Here’s what Australia’s universities could do: cancel your many subscriptions to The Australian, and explain why. We are Australia’s peak organisations for fostering ethical and critical thought, and that still has to mean something. So take a stand and say that even though this is the only national newspaper where there is anything like coverage of Higher Education issues, if this cartoon represents their editorial standard then the price for getting our sector’s news from them is too high.

And to the leading journalists working there who are so important to our understanding of higher education issues: I am so sorry, I know this is about your jobs and not mine.

But if the place I worked published something like this, I would not walk in the door.

Stop it.

4.

And if cancelling your subscription to The Australian is too much to contemplate (although do think about that for a moment, given the standard of this cartoon), then here’s a second thing you can do.

At the end of 2014, when I was beginning to pull myself together after chemotherapy and radiation, I came across a video in which a woman who looked to be about my age spoke to the camera with a fierceness that made me sit up. She talked about her struggle with chronic illness and for her the symbol of her determination to be well was to be able to walk up a hill that she found particularly tough. I was walking up a similar hill every day, trying to bring my damaged self back into some kind of order. So I contributed to the Hope4Health campaign that was fundraising to help Dianne Biritjaluwuy and other women from her community to develop a model of healthcare in harmony with Yolngu principles of culture and nutrition.

They have made it work, and they just met their target of raising the next $80,000 to run “a world-first, indigenous-led health retreat”, with their own meaning. You can follow them on Twitter @OurHope4Health, and read about their journey here.

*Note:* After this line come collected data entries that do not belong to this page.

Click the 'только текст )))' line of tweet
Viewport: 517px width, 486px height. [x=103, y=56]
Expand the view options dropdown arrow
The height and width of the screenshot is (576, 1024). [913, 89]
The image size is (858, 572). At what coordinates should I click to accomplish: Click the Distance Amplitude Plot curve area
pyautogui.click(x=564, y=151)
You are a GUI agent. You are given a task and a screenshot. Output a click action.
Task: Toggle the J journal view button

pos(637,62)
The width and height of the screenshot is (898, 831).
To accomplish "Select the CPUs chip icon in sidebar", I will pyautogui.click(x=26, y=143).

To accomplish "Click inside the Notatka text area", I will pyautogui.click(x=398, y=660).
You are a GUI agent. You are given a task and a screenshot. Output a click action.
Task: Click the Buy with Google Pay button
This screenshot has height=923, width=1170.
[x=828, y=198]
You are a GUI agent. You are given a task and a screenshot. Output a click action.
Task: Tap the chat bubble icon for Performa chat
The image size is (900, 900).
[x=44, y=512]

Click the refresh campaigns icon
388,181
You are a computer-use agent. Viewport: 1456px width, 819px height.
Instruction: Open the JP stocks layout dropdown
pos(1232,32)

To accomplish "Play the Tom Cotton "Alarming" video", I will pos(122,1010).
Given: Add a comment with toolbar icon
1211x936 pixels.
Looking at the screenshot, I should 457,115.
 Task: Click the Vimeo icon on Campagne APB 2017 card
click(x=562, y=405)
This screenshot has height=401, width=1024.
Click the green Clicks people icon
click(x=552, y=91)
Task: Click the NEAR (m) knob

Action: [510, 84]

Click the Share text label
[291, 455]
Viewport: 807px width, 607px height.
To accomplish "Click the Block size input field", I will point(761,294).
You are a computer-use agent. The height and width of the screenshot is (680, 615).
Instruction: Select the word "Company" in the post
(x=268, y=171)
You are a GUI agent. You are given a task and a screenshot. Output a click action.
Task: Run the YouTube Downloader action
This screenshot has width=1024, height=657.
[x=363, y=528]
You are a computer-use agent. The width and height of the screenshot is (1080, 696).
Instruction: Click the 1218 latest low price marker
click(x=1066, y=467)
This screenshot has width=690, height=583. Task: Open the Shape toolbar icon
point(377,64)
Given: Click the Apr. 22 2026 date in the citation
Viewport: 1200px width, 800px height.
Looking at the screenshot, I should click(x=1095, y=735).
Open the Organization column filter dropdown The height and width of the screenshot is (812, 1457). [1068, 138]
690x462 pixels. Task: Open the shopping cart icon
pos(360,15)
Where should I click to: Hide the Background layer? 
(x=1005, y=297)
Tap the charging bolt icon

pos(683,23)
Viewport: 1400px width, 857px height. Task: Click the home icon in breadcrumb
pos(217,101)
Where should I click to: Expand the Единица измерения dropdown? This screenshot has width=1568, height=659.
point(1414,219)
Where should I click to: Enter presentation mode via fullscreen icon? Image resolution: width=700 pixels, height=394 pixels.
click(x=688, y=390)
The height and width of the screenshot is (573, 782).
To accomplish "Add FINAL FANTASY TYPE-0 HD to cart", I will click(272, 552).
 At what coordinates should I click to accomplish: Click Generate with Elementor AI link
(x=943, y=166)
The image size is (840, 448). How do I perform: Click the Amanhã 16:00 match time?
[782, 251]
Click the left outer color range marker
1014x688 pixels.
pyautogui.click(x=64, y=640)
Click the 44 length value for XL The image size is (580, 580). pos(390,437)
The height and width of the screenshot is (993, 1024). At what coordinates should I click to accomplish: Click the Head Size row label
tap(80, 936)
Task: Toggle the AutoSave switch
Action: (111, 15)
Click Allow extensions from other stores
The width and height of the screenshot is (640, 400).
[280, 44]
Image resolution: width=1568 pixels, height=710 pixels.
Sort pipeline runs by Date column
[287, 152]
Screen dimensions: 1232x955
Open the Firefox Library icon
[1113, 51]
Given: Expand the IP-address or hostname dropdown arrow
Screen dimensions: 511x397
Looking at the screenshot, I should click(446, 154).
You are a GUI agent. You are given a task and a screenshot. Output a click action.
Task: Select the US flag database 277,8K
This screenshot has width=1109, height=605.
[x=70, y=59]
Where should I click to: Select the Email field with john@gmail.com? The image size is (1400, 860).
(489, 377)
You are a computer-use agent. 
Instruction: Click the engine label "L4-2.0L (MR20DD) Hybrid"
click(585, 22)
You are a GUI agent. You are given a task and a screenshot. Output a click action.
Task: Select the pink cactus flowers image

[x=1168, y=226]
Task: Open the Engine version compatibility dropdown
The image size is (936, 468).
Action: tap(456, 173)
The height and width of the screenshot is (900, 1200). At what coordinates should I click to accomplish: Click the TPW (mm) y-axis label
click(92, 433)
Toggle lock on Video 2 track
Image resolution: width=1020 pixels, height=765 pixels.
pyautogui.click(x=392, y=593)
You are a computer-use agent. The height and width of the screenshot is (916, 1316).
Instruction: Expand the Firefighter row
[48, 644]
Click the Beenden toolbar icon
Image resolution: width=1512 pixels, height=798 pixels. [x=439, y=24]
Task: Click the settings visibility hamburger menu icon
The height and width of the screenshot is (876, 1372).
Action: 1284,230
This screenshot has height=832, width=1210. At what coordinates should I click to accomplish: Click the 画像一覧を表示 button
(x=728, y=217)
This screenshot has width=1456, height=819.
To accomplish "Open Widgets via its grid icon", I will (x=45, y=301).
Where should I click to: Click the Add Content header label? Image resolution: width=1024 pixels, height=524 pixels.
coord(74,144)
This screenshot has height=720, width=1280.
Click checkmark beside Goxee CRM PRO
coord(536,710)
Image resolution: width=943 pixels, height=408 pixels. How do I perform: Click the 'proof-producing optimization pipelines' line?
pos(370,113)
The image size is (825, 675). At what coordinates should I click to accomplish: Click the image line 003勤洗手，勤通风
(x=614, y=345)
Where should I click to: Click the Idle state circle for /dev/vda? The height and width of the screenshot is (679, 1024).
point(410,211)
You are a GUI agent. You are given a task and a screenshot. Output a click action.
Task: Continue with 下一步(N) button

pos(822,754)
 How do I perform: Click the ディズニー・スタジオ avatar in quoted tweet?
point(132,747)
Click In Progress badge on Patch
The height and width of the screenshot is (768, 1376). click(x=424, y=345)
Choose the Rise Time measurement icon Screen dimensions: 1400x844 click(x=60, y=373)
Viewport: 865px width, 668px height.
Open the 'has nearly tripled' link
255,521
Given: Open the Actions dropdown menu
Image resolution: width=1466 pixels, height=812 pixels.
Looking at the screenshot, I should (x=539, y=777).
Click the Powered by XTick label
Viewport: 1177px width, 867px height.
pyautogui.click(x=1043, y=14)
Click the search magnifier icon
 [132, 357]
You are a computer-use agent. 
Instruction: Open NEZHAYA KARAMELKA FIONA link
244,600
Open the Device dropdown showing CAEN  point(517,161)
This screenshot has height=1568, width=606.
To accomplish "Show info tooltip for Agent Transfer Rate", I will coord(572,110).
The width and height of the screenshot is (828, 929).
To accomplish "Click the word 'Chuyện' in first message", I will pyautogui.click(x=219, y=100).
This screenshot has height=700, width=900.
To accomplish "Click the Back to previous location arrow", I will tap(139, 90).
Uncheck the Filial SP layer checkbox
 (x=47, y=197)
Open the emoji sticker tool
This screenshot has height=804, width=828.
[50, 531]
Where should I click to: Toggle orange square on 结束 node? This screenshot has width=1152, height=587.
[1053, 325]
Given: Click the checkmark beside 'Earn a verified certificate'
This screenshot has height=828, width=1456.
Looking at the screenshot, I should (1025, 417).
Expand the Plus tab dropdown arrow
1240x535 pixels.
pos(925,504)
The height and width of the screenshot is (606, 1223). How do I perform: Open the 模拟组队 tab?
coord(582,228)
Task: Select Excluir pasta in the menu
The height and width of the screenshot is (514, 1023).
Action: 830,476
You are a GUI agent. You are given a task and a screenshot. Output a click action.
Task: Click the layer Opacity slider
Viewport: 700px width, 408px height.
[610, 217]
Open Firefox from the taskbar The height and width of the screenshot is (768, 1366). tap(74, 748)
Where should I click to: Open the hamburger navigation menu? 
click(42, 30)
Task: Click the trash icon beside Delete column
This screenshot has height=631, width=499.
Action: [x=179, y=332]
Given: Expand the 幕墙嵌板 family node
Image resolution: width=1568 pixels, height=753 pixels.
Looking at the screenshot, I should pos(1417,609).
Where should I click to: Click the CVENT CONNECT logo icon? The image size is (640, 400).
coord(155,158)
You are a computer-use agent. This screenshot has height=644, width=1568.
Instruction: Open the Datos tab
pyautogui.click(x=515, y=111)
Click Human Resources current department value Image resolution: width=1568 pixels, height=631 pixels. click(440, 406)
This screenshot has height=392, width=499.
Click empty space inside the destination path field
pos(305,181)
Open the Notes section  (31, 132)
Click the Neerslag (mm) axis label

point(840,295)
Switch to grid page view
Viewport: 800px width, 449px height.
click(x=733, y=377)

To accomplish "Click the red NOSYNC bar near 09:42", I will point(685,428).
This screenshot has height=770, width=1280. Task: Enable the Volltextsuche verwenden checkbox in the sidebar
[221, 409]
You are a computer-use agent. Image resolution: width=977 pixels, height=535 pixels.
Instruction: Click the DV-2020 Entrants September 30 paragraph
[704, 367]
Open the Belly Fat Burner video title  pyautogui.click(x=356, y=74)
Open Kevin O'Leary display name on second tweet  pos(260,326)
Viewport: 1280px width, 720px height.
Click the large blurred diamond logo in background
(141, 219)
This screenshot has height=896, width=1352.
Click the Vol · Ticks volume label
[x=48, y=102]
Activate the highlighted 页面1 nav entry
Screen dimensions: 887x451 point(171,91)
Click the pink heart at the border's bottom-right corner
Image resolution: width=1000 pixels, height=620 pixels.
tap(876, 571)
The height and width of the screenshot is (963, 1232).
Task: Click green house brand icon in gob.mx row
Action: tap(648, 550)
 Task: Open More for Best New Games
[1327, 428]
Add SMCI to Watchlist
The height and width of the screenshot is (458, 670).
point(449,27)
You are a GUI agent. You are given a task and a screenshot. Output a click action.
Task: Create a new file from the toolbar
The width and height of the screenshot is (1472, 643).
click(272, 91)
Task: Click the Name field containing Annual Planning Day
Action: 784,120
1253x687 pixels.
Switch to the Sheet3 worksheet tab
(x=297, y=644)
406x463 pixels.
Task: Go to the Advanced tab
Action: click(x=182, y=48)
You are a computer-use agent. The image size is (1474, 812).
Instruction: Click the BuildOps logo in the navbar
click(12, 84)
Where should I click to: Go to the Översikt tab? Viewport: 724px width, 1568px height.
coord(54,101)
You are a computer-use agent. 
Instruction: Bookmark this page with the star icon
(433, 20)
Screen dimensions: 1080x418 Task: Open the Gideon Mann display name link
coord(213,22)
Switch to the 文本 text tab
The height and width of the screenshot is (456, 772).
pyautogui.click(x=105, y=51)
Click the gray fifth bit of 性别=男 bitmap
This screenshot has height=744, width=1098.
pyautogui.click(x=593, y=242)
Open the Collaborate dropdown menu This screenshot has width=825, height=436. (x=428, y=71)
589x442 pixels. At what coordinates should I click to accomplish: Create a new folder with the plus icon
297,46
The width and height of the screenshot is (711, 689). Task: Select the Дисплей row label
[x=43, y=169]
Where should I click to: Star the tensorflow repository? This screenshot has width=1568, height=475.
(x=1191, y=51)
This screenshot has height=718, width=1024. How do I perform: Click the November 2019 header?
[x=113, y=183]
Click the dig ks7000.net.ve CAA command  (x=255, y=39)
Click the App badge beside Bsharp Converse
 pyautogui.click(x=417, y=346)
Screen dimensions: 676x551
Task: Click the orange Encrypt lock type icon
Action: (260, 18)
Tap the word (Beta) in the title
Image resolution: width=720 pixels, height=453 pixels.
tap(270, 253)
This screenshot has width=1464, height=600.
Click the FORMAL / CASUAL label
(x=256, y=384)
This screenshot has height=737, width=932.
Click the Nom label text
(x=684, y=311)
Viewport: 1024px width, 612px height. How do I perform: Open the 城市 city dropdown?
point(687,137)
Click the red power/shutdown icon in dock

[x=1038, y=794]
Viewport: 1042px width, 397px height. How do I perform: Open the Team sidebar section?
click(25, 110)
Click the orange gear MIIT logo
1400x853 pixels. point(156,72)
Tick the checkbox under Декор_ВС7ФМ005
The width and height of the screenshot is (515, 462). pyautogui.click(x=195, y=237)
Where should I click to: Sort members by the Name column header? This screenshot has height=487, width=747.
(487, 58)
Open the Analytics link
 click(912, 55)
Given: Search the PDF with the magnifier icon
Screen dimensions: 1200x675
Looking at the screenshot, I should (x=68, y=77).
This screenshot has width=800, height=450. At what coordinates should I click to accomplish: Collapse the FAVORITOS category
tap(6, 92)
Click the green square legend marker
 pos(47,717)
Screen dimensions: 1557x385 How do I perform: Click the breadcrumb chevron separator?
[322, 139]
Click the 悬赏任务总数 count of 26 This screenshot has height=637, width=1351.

So if what The Australian has done today makes you despair for this country, then don’t. There’s hope about, and you can help: read here and contribute to what these extraordinary women are doing.

Step in.

One Responses

  • The “permission” to denigrate people based on race I think feeds back into the apparent right to exclude anyone who doesn’t belong–which I’m beginning to see as anyone outside the institution. This is not to diminish the direct permission law enforcement takes upon itself to openly disrespect the lives of People of Colour. It’s not an ‘all lives matter’ argument. Rather I’m thinking of health care as an institution that feels itself so well intentioned it can disrupt a person’s life narrative, rewrite it without input and then dismiss it in a fit of petulance.
    I’m convinced that were we to stop bad treatment of the sadly judged “unimportant” targets like Aboriginal People, we would have to come to grips with the extensive hierarchy of care. The exclusion by judgement of character through appearance bleeds out into how much inconvenience a patient represents, how poorly we fit into expectations or even how much illness in others a reasonable person should tolerate.
    Racism is a model of openly declaring empathy negotiable. Medically, many of us simply have no claim to treatment. For some reason our exclusion goes unvoiced, our hurt imaginary and, if by chance we are noticed, it’s because we are taking care that belongs to someone else. We are Other, we are nothing.
    Because we allow ourselves the luxury of sorting people out AND still feel adequately human, we have nothing to answer for.